6) Obrigatoriedade de abertura de conta bancária apenas pelo órgão de direção nacional - Art. 42, § 1º, da Lei nº 9.096/95: O órgão de direção nacional do partido está obrigado a abrir conta bancária exclusivamente para movimentação do fundo partidário e para a aplicação dos recursos prevista no inciso V do caput do art. 44 desta Lei, observado que, para os demais órgãos do partido e para outros tipos de receita, a obrigação prevista neste parágrafo somente se aplica quando existir movimentação financeira.

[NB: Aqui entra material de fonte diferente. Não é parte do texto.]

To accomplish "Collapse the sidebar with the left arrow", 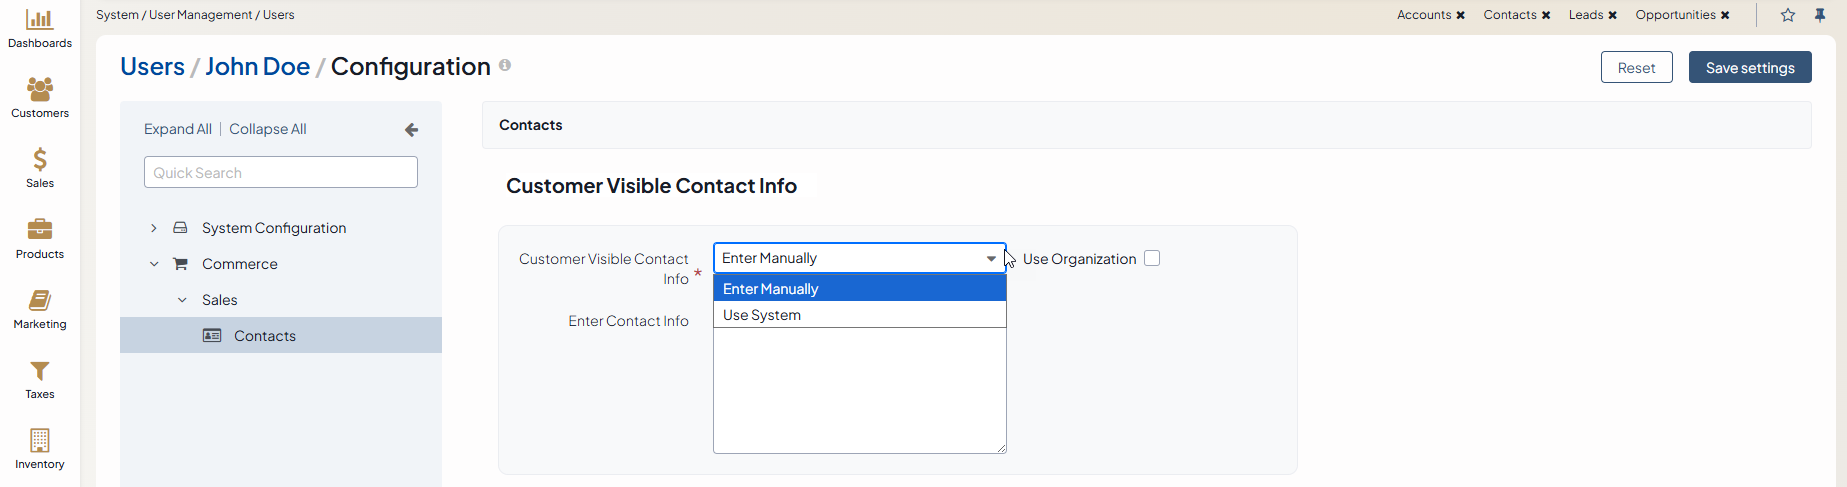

7) Aplicação de, no mínimo, 5% dos recursos do fundo nos programas de participação da mulher na política - Art. 44, da Lei nº 9.096/95: Os recursos oriundos do Fundo Partidário serão aplicados: V - na criação e manutenção de programas de promoção e difusão da participação política das mulheres, criados e mantidos pela secretaria da mulher do respectivo partido político ou, inexistindo a secretaria, pelo instituto ou fundação de pesquisa e de doutrinação e educação política de que trata o inciso IV, conforme percentual que será fixado pelo órgão nacional de direção partidária, observado o mínimo de 5% (cinco por cento) do total;



8) Isenção de responsabilidade para os partidos que, nos exercícios anteriores a 2019, não tenham aplicado o mínimo de 5% dos recursos nos programas de participação feminina na política:


a. Art. 55-A, da Lei nº 9.096/95: Os partidos que não tenham observado a aplicação de recursos prevista no inciso V do caput do art. 44 desta Lei nos exercícios anteriores a 2019, e que tenham utilizado esses recursos no financiamento das candidaturas femininas até as eleições de 2018, não poderão ter suas contas rejeitadas ou sofrer qualquer outra penalidade.


b. Art. 55-C. A não observância do disposto no inciso V do caput do art. 44 desta Lei até o exercício de 2018 não ensejará a desaprovação das contas.



9) Aplicação das sobras de recursos não aplicados na promoção de candidaturas femininas - Art. 55-B, da Lei nº 9.096/95: Os partidos que, nos termos da legislação anterior, ainda possuam saldo em conta bancária específica conforme o disposto no § 5º-A do art. 44 desta Lei poderão utilizá-lo na criação e na manutenção de programas de promoção e difusão da participação política das mulheres até o exercício de 2020, como forma de compensação.


Por fim, embora a Lei nº 13.831/2019 tenha entrado em vigor em 20/05/2019, estabeleceu em seu art. 3º que as mudanças terão eficácia imediata nos processos de prestação de contas e de criação dos órgãos partidários em andamento, ainda que julgados, mas não transitados em julgado.